Task:
Search the data for the word "color" and copy out every line that has it.

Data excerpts
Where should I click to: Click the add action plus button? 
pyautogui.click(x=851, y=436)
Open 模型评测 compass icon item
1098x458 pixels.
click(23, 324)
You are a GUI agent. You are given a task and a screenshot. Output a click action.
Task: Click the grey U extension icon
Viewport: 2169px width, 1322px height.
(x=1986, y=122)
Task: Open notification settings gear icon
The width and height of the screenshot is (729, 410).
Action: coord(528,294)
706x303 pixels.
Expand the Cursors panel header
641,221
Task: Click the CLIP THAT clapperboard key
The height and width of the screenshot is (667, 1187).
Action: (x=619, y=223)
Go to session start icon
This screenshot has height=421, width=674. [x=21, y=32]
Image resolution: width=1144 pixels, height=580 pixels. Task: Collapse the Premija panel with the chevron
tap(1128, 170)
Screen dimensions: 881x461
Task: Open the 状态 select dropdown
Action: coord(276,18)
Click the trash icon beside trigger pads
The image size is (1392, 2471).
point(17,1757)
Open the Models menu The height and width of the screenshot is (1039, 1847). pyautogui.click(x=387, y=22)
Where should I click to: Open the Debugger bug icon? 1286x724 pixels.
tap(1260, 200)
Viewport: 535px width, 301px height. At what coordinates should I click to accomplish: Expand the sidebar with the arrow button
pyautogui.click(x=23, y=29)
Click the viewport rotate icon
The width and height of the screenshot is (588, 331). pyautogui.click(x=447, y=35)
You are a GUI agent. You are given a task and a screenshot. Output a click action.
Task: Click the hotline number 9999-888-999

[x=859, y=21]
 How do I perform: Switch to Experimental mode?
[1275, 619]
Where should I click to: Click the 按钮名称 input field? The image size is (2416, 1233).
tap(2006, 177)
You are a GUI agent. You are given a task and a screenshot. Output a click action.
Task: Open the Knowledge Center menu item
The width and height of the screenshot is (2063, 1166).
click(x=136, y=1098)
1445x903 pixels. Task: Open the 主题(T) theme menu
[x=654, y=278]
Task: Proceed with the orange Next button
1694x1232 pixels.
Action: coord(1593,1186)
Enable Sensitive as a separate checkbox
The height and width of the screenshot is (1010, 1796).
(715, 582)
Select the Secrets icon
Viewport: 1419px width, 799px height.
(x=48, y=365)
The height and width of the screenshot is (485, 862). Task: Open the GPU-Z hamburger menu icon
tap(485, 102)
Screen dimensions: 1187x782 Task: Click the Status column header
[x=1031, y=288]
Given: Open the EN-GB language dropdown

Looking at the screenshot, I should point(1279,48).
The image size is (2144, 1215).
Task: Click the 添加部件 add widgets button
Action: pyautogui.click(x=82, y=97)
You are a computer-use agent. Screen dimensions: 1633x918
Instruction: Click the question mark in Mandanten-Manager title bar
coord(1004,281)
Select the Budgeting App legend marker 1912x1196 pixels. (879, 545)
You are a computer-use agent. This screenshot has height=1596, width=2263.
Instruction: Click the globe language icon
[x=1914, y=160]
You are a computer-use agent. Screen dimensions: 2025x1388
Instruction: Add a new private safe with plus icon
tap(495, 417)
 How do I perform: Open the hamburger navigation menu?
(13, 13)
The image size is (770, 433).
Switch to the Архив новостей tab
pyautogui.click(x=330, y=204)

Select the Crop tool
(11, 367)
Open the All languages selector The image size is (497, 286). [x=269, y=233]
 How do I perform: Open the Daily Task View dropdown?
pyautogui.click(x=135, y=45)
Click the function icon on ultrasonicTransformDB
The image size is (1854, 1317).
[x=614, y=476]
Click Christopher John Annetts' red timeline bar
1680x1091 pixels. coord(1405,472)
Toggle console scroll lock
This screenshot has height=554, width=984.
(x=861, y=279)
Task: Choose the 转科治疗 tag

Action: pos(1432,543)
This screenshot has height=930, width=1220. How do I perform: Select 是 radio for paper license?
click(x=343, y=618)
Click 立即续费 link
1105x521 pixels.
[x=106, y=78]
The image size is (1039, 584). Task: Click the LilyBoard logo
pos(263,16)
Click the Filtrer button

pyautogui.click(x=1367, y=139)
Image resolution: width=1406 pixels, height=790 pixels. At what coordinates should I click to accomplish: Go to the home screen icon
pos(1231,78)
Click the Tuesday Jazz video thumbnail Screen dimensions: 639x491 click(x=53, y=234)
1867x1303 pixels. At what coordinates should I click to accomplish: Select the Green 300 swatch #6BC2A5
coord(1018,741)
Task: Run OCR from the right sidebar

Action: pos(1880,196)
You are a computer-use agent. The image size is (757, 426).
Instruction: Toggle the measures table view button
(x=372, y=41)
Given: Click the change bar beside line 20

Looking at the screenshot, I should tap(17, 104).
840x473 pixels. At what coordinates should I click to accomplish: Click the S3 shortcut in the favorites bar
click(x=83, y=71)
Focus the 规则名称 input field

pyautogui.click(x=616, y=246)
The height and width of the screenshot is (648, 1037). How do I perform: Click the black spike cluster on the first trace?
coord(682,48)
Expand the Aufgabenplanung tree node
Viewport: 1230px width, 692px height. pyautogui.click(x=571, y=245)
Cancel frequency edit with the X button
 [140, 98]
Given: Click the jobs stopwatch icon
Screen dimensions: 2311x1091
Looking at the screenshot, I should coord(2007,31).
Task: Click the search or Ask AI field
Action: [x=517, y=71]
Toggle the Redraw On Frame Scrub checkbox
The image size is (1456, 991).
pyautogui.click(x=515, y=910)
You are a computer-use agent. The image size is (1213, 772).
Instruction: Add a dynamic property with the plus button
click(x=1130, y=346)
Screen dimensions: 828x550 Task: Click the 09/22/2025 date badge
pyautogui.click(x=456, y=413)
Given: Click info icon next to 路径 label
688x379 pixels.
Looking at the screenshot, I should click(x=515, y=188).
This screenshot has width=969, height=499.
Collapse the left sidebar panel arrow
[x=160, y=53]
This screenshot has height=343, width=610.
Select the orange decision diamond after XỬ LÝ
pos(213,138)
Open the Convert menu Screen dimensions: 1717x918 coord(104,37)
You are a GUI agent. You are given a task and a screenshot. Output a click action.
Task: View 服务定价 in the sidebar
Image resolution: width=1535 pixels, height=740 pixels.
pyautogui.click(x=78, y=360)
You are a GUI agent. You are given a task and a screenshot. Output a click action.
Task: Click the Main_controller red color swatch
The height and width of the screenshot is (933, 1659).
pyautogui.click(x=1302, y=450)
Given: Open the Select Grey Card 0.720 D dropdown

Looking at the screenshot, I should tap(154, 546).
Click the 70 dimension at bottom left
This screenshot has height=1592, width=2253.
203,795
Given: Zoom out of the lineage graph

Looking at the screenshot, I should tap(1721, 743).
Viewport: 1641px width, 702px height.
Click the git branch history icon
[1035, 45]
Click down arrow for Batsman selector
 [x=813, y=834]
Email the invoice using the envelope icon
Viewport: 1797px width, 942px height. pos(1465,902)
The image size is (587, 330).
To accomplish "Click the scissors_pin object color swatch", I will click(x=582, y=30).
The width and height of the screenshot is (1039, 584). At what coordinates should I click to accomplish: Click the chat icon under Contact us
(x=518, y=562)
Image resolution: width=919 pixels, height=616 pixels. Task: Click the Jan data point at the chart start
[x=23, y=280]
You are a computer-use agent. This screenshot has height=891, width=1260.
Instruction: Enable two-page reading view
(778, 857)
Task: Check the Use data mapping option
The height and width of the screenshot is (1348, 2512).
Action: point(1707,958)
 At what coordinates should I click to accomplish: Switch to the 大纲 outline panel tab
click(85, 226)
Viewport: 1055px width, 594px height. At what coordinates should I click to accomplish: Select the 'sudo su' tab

Solution for this problem:
Task: Click the Main_controller red color swatch
To accomplish "Click the scissors_pin object color swatch", I will click(x=582, y=30).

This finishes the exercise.